Данилов понял, что это означает. Тем ополченцам, у кого были семьи, дали время повидаться с ними перед расставанием. Вопрос, насколько долгим? В конце улицы уже стояли «Уралы», на которых вечером они поедут… судя по всему, на юг. На севере почти никаких поселений не было.
Это было очень похоже на учения. Во всяком случае, войны так не начинаются.
– Если это мобилизация, то странная, – произнес Саша, когда толпа рассосалась, а они втроем отошли на некоторое расстояние. – Почему нам не скажут всего?
– Потому что среди нас может быть крыса, – произнес Фомин. – Ладно, не забивайте голову. Предлагаю спокойно поесть. Потом такой возможности может не быть.
Ополчение получало оружие в порядке живой очереди. Спокойно, не суетясь, точно так же, как еще этим утром они получали хлеб на пунктах раздачи.
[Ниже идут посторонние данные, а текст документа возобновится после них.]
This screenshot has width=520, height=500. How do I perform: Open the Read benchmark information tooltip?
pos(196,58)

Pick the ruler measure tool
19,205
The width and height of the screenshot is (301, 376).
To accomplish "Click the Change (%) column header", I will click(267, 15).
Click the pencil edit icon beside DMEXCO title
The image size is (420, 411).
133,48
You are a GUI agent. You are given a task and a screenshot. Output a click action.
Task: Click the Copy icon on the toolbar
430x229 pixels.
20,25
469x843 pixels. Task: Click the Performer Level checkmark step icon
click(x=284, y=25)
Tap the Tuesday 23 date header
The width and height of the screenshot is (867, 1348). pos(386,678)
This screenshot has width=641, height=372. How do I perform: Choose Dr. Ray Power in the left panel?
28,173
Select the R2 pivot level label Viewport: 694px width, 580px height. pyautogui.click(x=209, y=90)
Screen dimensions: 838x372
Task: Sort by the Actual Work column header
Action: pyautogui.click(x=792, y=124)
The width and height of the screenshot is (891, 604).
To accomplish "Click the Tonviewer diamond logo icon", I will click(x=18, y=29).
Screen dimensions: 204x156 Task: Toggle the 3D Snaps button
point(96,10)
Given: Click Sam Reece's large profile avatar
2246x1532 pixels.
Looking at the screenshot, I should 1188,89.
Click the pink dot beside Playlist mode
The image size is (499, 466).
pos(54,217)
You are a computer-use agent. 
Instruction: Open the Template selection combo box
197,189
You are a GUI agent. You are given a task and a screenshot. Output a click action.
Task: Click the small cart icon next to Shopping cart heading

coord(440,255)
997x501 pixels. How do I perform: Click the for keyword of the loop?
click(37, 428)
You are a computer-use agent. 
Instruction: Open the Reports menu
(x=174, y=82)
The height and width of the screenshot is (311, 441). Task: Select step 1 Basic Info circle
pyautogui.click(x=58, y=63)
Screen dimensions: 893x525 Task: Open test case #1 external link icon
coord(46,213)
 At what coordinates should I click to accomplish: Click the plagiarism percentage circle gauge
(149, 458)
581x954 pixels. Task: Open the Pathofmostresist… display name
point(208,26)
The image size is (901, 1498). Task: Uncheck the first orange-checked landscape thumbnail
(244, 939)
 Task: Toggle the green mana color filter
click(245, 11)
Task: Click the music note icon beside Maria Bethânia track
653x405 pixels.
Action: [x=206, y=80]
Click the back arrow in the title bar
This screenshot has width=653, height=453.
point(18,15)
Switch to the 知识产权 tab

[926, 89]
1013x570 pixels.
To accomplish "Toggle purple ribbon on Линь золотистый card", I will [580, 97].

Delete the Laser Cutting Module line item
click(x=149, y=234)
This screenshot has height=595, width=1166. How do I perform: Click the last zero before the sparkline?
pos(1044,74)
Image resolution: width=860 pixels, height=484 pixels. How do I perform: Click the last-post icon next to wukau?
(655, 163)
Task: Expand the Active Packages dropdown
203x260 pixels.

Игорь Палыч, старый отставной капитан с внешностью типичного завхоза, отомкнул тяжелую дверь. В нос Саше ударил дух машинного масла, оружейной смазки и чего-то похожего на нафталин.
– Восьмое отделение, сюда. Получите и распишитесь, – сказал интендант, показывая отпечатанную на серой бумаге ведомость.
Все трое получили по автомату АКМ, по пистолету Стечкина, пять гранат и по полному рюкзаку снаряжения, которое не стоит отдельно перечислять, но без которого в полевых буднях не обойтись, а также комплект формы по размеру. Даже Фомин получил. То же самое получили Коля Журавлев, невзрачный тип, прежняя профессия была связана с дизайном – то ли интерьеров, то ли ландшафтов (в городе он работал простым отделочником), и Тимофей – тощий прыщавый парень лет двадцати, бывший раб из лагеря Бурого. Его до сих пор отличал затравленный взгляд, но врагам он спуску давать не собирался, затаив глухую ненависть к каждому, у кого есть на теле хоть одна синяя наколка.